Last time I saw Foo Fighters, I was 21. I was among jubilant peers. We were filthy and sweaty. We pogoed ecstatically.
The band showed vague, fleeting hints of the stadium-rock band it would become, but they still played Weenie Beenie. Everyone seems to have aged at double the rate I have, because last night I stood in an excruciatingly slow beer queue at Coopers Stadium among a litany of blokes in sensible jeans and wives in outfits purchased for 20th high-school reunions. Who were these people?! Were they hoping for Weenie Beenie? Did they understand Grohl’s tenuous connection to Trini Lopez? Had they even heard of The Germs?
None of that matters, of course; I’m being elitist. Punks and music nerds aren’t the Foo Fighters fans Dave is looking for.

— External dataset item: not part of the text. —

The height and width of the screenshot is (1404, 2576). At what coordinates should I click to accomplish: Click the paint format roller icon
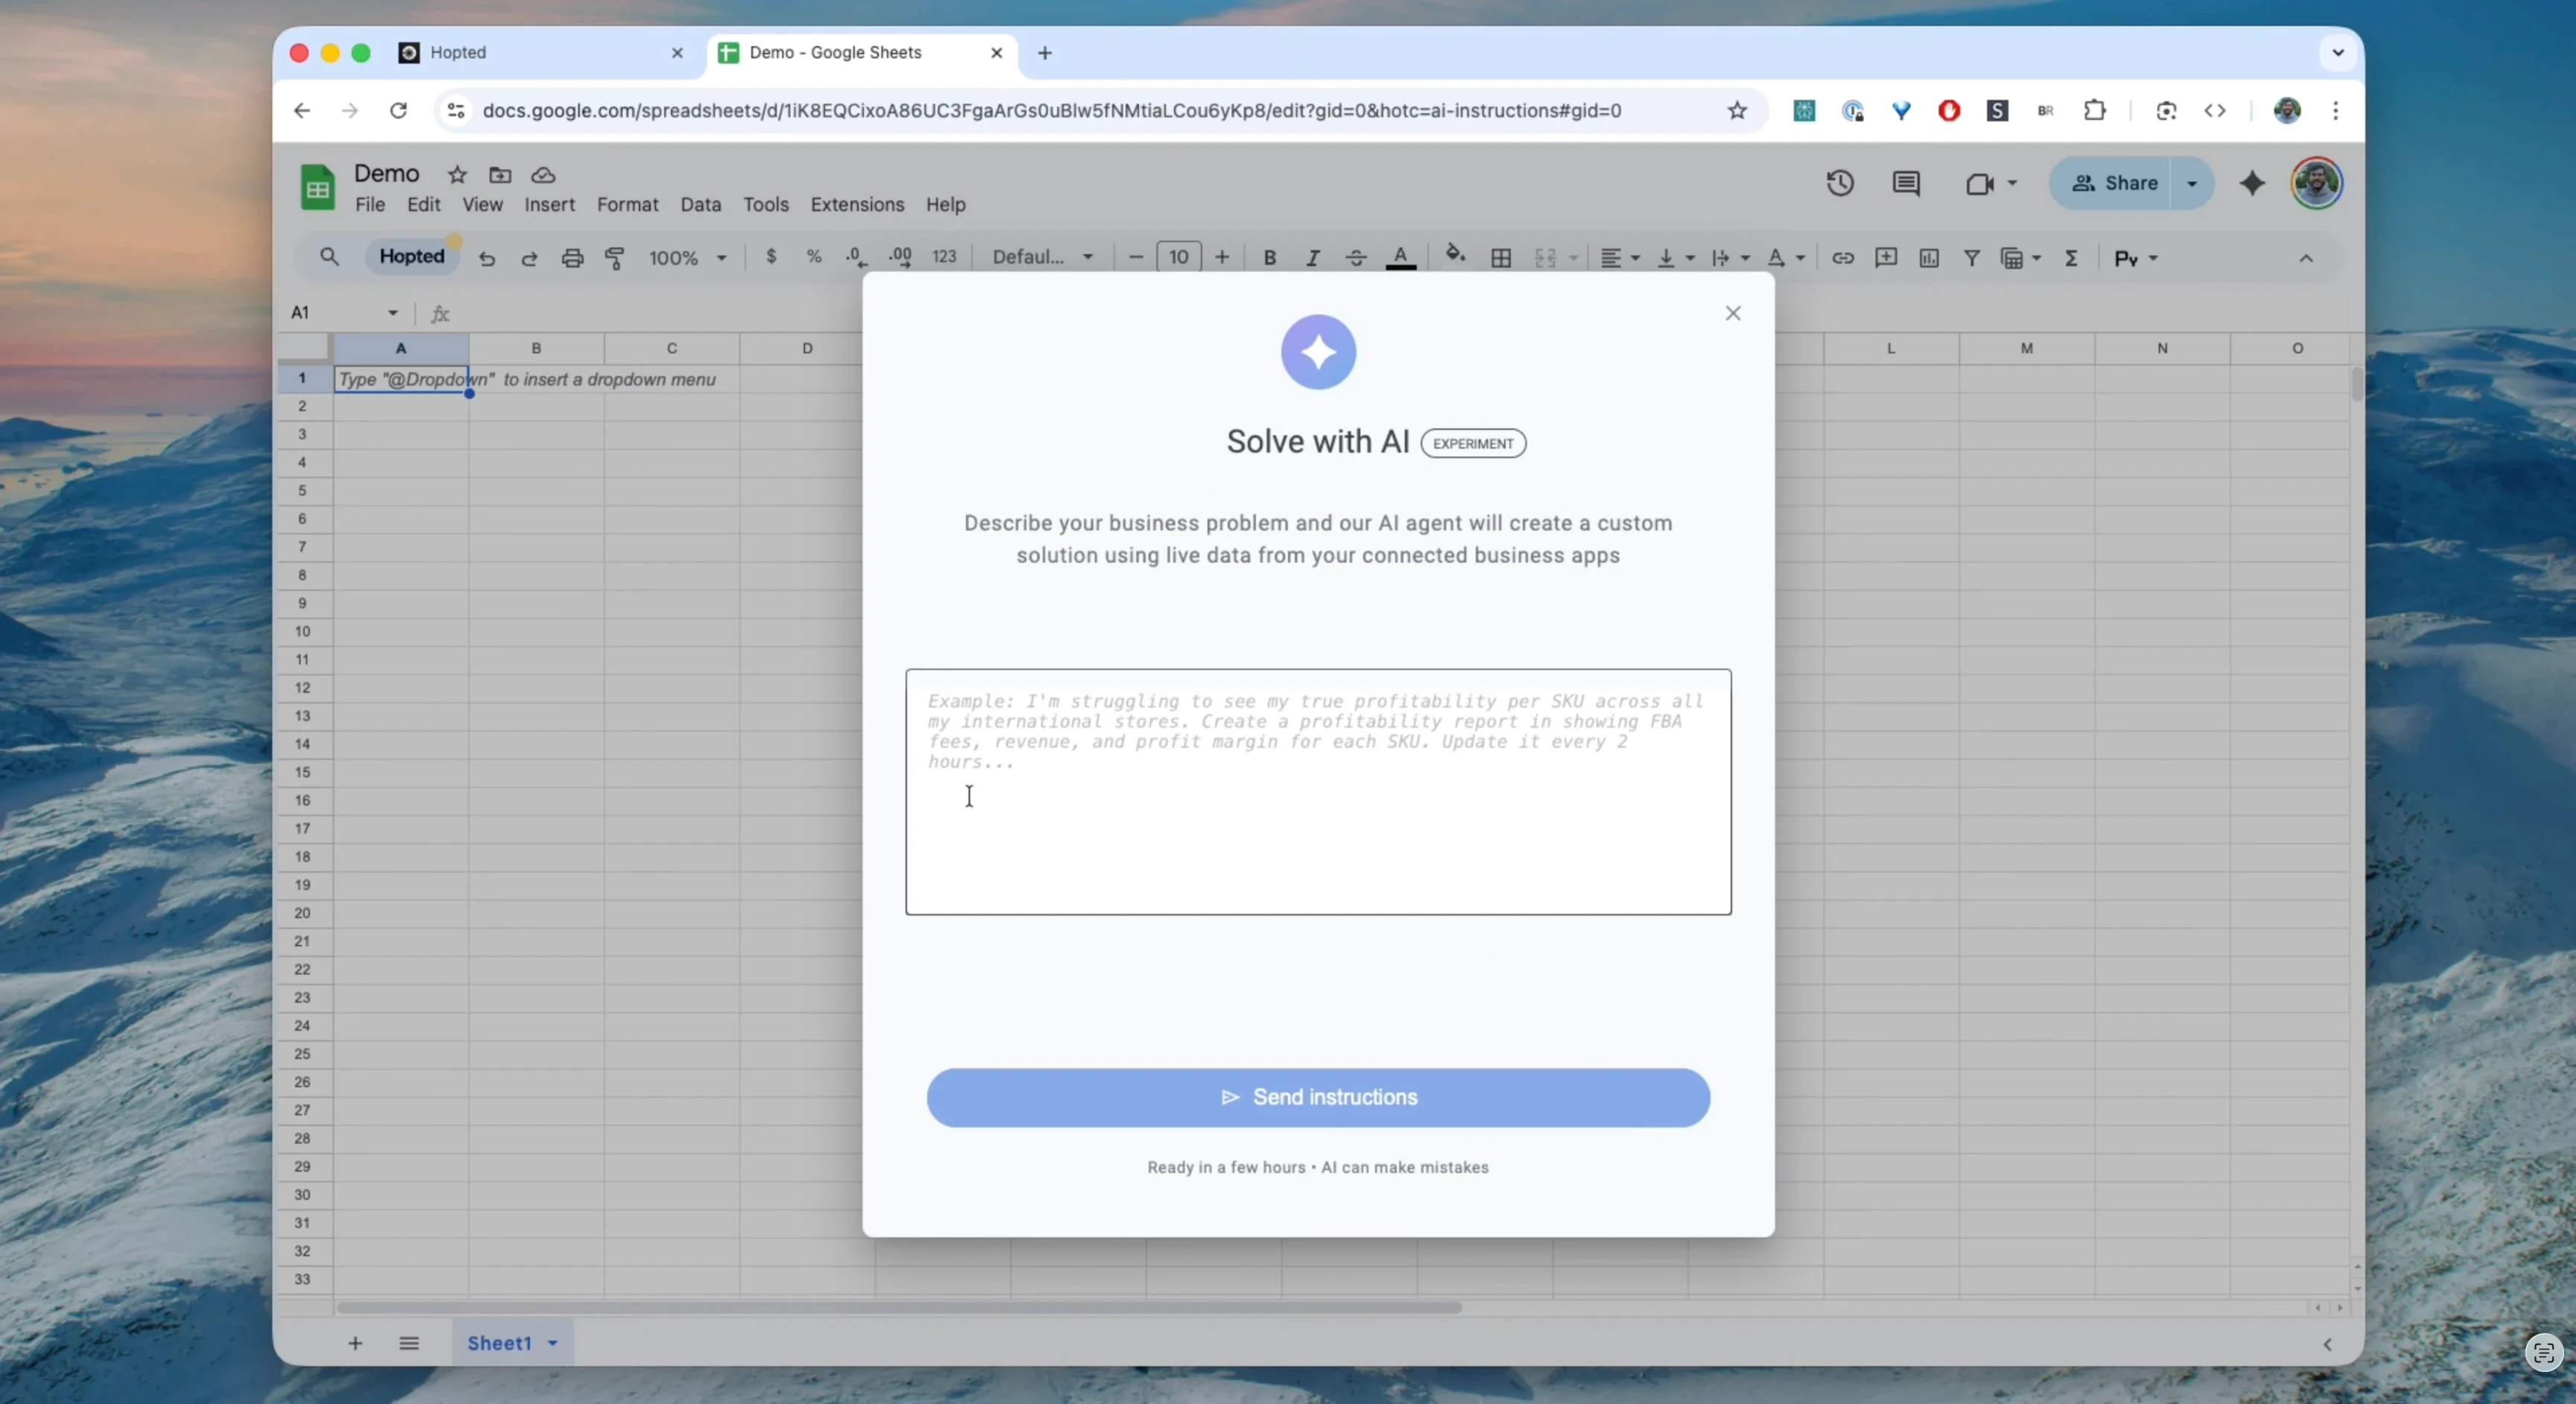coord(615,258)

Poor Davey has copped quite a lot of shit on this tour - mostly variations on the “bland corporate rock sell-out” theme, from the kinds of people who rhapsodised Mogwai last week (by the way: Mogwai were fucking awesome). But why can’t cerebral, artful post-rock exist cheerily alongside big dumb guitar rock? Big dumb guitar rock is definitely what the Foos do. Their familiar pop-rock nuggets were augmented with enormous intros, or gargantuan outros, or overly-protracted middle-eight breakdowns. Some songs were blighted by all three.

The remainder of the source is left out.